Los límites son también indispensables para que se sienta seguro: no puede sentirse protegido por adultos que no son capaces de imponerle la más mínima norma. Pero también son esenciales para que comprendan las leyes sociales y sean buenos ciudadanos de adultos.
Hoy en día, preocupa el aumento de la delincuencia y se intenta (mediante diversos experimentos) frenarla actuando sobre los adolescentes que la protagonizan. Desgraciadamente, generalmente es demasiado tarde para atajar el problema a esa edad, porque los delincuentes no se «hacen» a los 12 años, sino a los 2, 3, 4 o 5 años.
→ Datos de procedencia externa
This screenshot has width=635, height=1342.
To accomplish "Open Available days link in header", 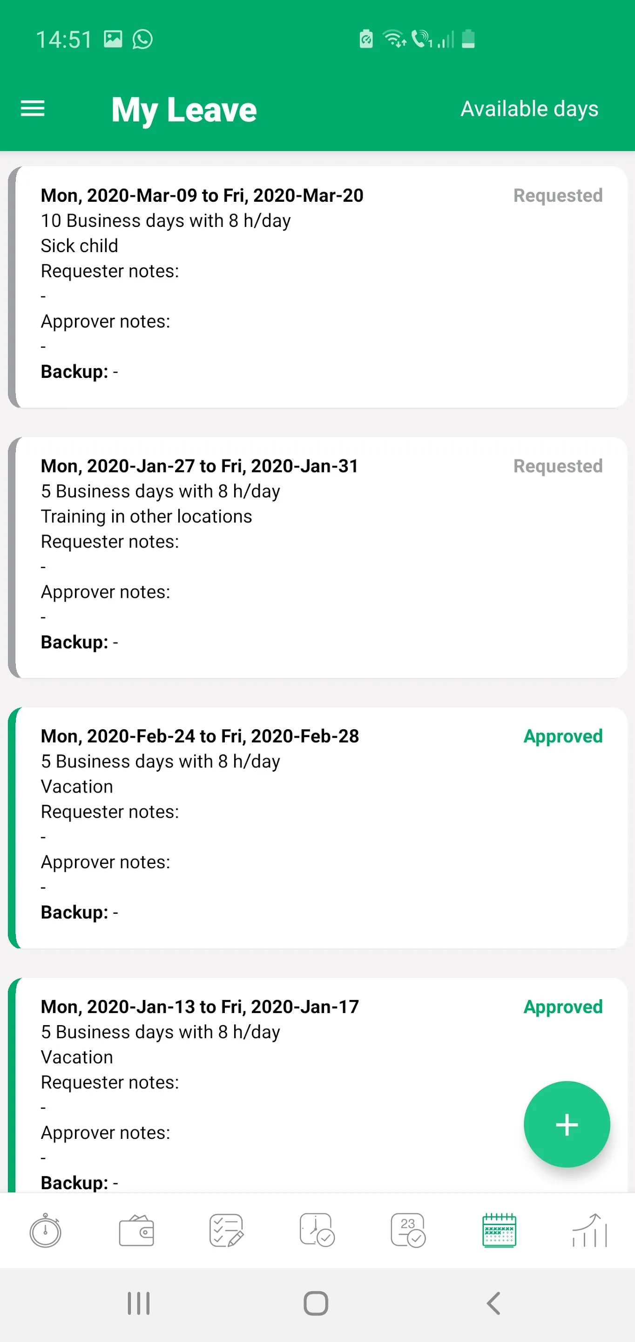I will click(529, 109).
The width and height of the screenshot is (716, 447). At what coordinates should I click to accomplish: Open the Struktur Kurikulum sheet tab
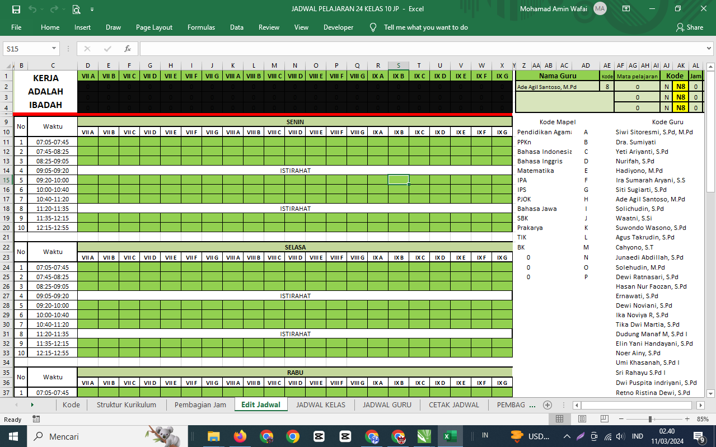click(x=127, y=405)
No sólo a través de «buenas palabras», sino a través de acciones, a través de reglas establecidas en la vida cotidiana sobre todas las cosas de la vida, por pequeñas que sean. De tal manera que le permitan comprender con su cabeza, pero también con su cuerpo (su sensibilidad, etc.), el respeto del mundo y de los demás. Pero la integración por parte del niño de las normas interhumanas presupone también dos cosas: que los adultos le muestren que ellos mismos están sujetos a ellas y las respetan. De lo contrario, el niño, convencido de que los adultos utilizan su fuerza para «hacer la ley» a su antojo, tratará de hacer lo mismo cuando crezca… Y de que esos mismos adultos no se contentan con «decir» las normas, sino que se dan los medios para hacerlas cumplir. Porque una norma que no se cumple no es una norma sino un deseo piadoso. Y las consecuencias de esta distorsión del sentido son siempre graves.
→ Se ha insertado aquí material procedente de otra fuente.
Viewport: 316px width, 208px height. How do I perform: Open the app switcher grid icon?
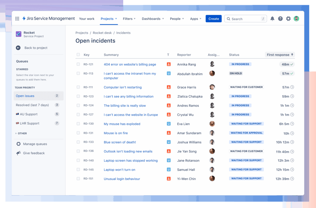(17, 19)
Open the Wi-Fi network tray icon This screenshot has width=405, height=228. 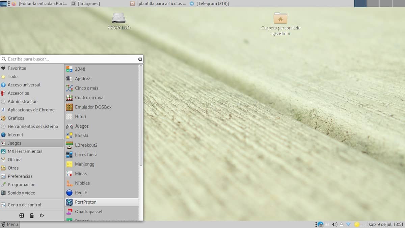tap(348, 224)
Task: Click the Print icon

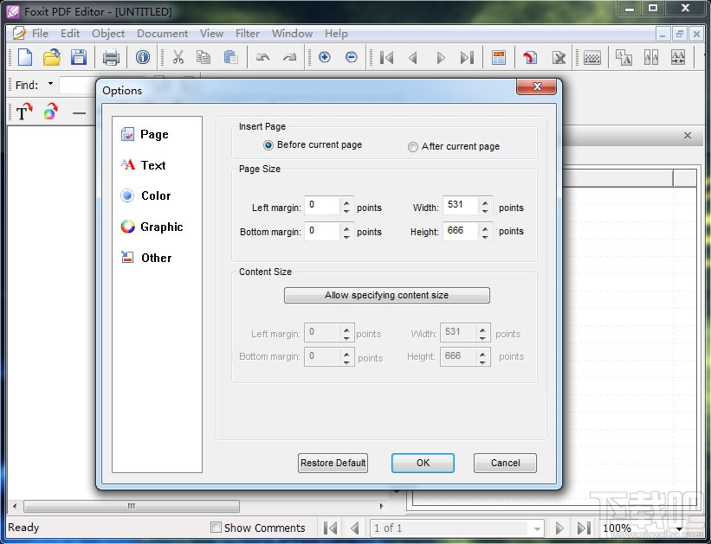Action: [111, 57]
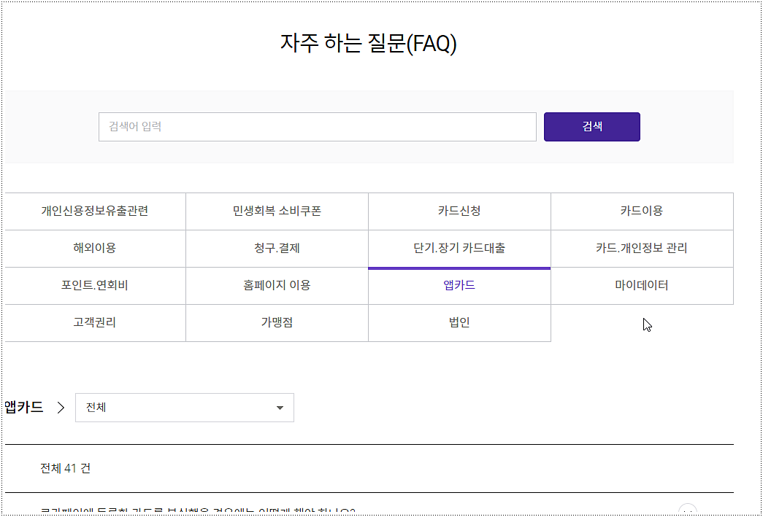Open the 카드이용 FAQ category
The width and height of the screenshot is (763, 517).
click(642, 211)
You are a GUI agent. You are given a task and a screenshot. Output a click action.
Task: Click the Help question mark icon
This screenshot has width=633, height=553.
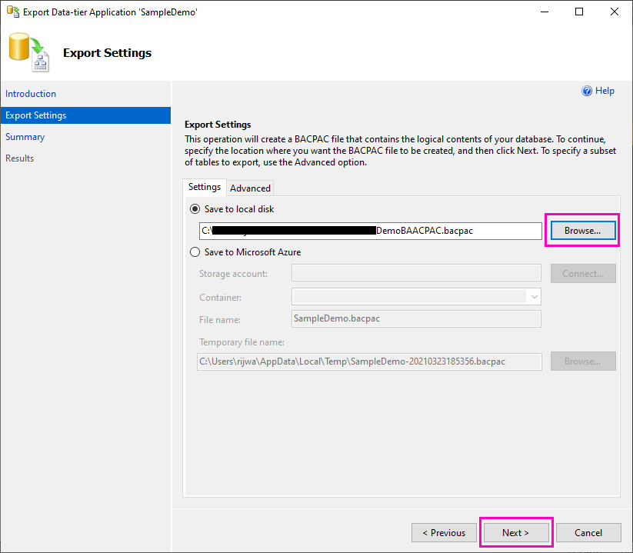tap(587, 91)

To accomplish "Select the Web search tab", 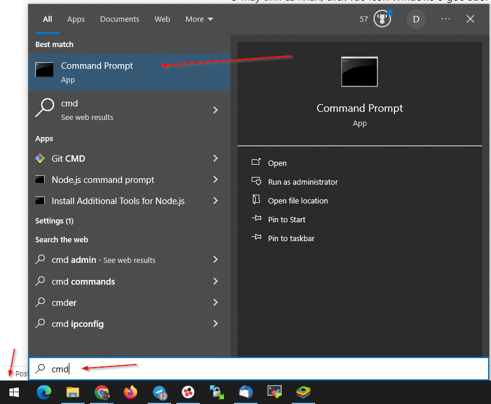I will tap(162, 19).
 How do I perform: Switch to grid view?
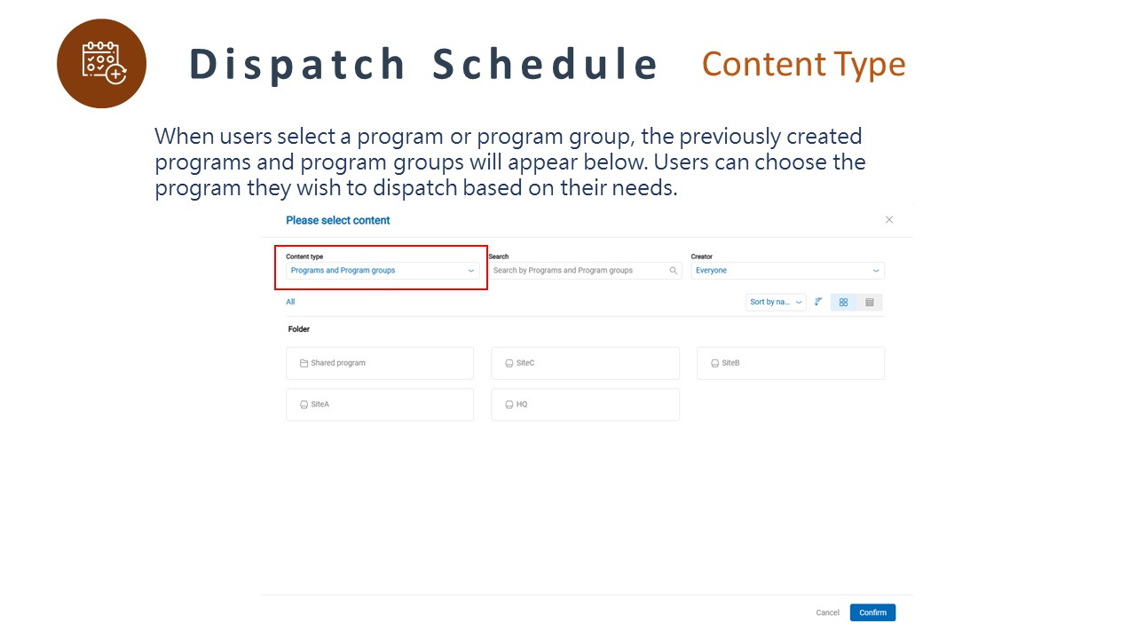[843, 303]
Nuestra sociedad parece haber perdido este sentido común básico. Y esto es lamentable porque, junto a la violencia física o psicológica -que es perfectamente condenable- existe otra forma de violencia más sutil, pero igualmente destructiva: la del «dejar hacer”, que abandona al niño, sin puntos de referencia, a sus impulsos. Poner límites a sus hijos y hacer que los respeten no es sólo un derecho de los padres. Es un deber -vital para el niño- de la educación.
La moda de los «consejos psicológicos» y la importancia -justificada- que se le da a la conversación hace que cada vez más padres confundan «educación» con «conversación». Así, en las consultas o en lo que nos rodea, vemos a muchos padres y madres «prevenidos», atados por este discurso y reducidos, ante su hijo, a una impotencia destructiva para todos: «Le hemos dicho mil veces que no tire el plato al suelo cuando ya no lo quiere, pero lo hace igual». ¿Qué podemos hacer?
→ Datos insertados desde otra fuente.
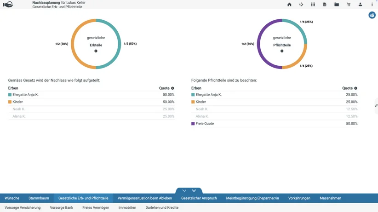Click the info icon under Erbteile chart
This screenshot has height=212, width=378.
point(96,51)
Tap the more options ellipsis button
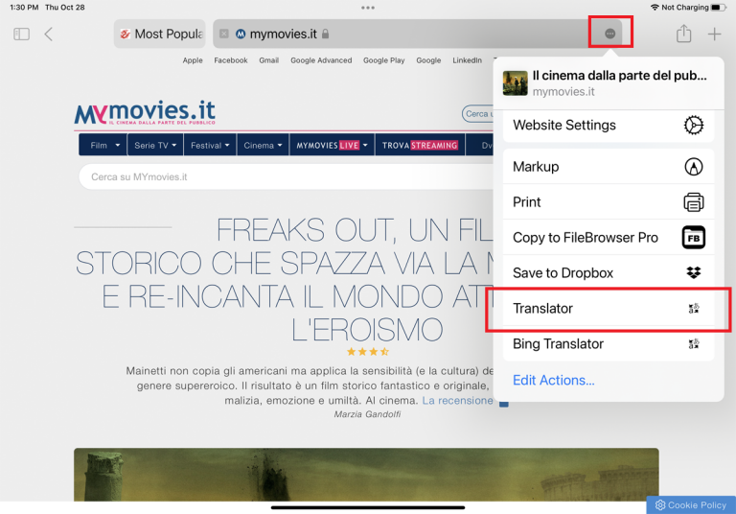736x514 pixels. click(x=610, y=34)
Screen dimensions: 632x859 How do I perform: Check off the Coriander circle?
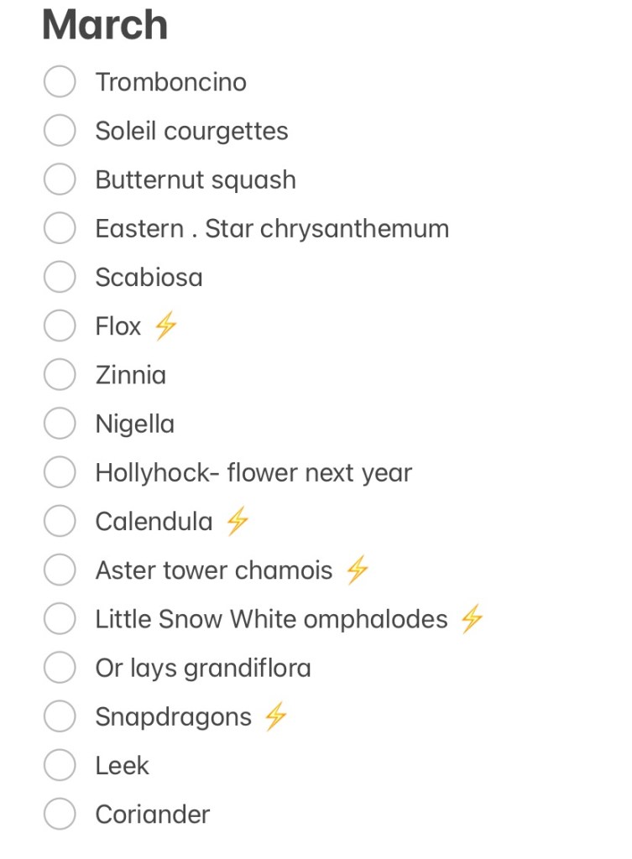(x=60, y=814)
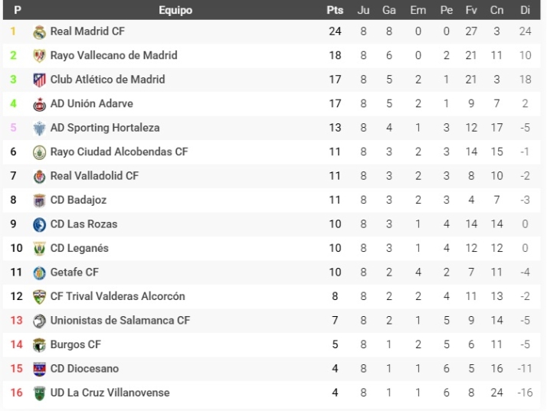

Es como si, en el horizonte de cualquier idea de «sanción» o «castigo», asomara ahora el espectro del abuso. Esta distorsión del significado tiene graves consecuencias. Explicar el motivo de una prohibición y su importancia es, en efecto, fundamental. Pero, ¿cómo pueden los niños creer en esta importancia si pueden romper repetidamente la regla sin que pase nada? Marcar la gravedad de la transgresión con un castigo es, para los padres, poner sus palabras en consonancia con sus actos. Por lo tanto, no está siendo abusivo, sino sólo coherente.